• Assignment
From the entries below, write out exactly the lines between the line holding "The height and" and the line holding "The image size is (1038, 592).", inclusive, excluding any pictures.

*** Opening Record excerpts ***

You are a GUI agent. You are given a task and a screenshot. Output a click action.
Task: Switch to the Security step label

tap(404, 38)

*** Closing Record excerpts ***
*** Opening Record excerpts ***

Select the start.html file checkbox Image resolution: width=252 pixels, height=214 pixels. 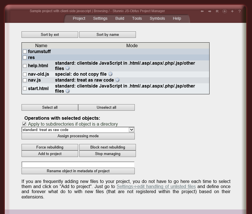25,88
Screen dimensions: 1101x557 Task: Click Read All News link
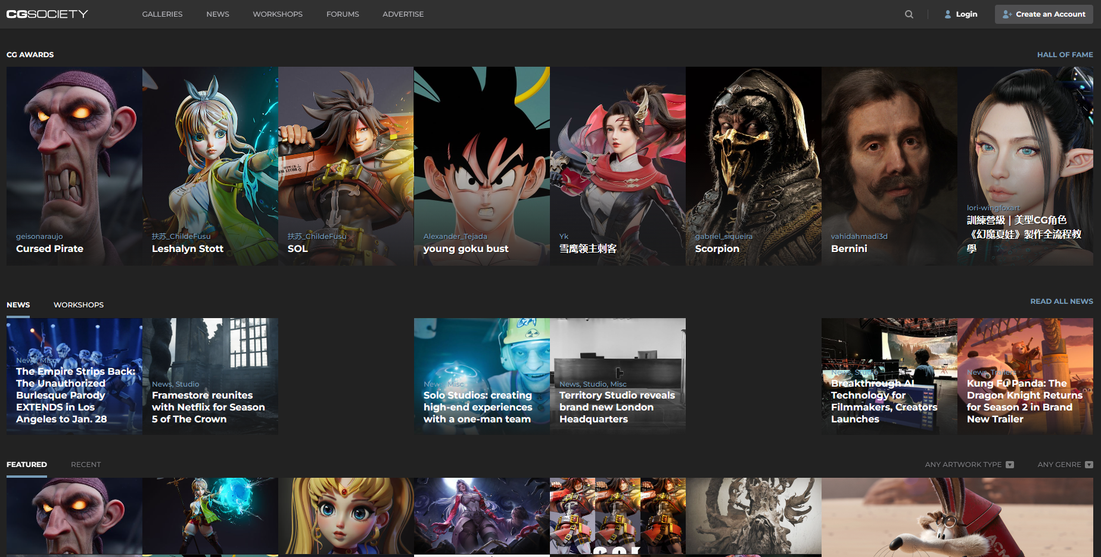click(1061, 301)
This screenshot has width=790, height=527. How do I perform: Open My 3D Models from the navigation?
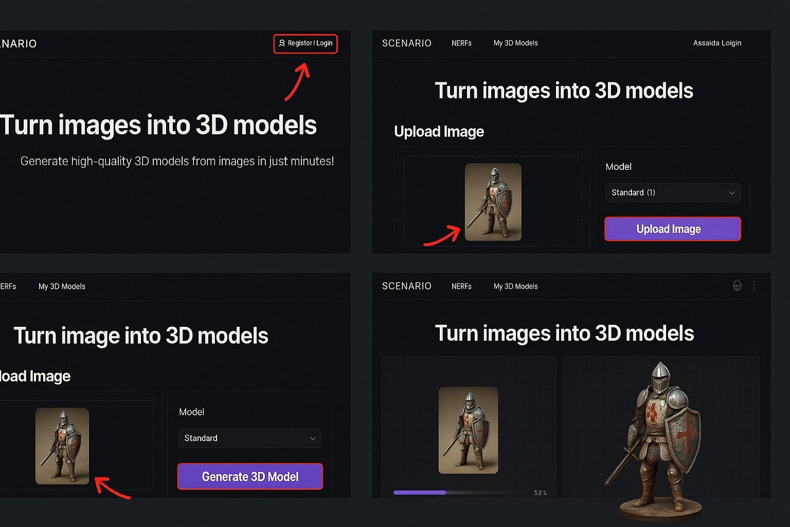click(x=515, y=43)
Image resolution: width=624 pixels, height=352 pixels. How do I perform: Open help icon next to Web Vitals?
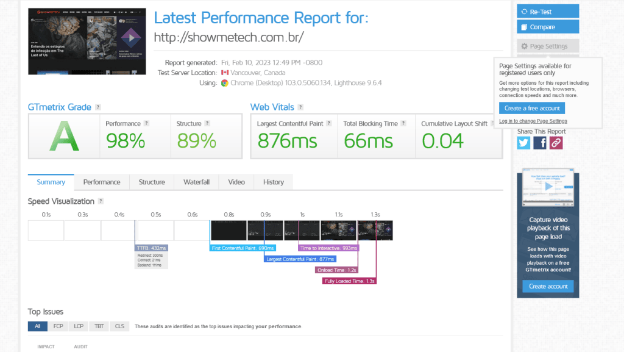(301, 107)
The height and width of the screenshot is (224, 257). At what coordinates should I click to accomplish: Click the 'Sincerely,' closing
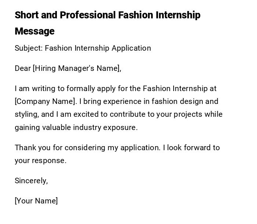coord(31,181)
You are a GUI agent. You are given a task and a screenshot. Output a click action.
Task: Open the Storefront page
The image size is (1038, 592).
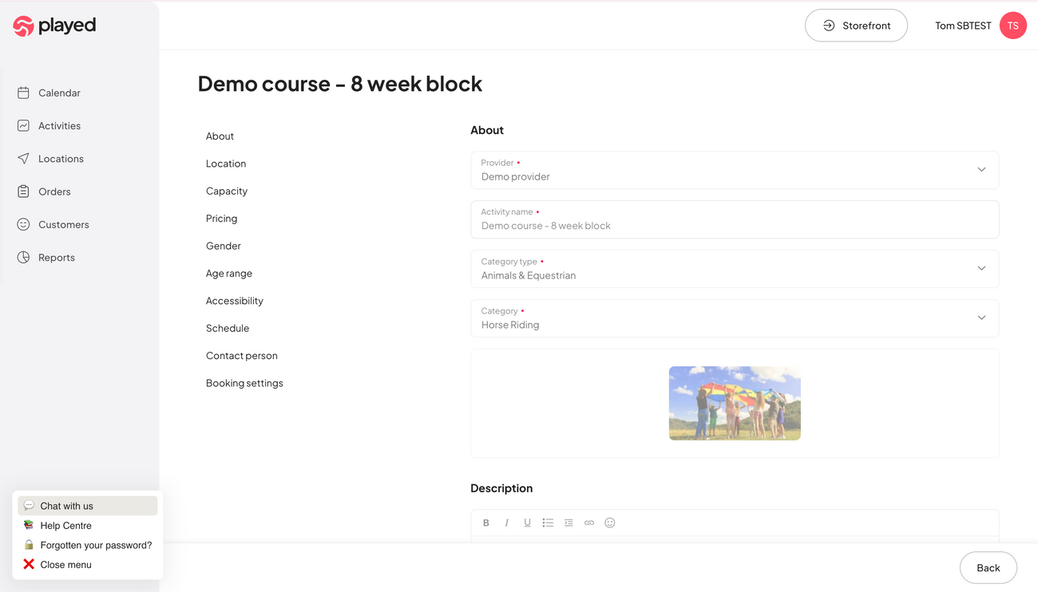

*** Closing Record excerpts ***

• Reply
The height and width of the screenshot is (224, 257). At what coordinates should I click to accomplish: Click the 'Sincerely,' closing
coord(31,181)
You are a GUI agent. You are given a task and a screenshot. Output a click action.
Task: Open the Storefront page
The image size is (1038, 592).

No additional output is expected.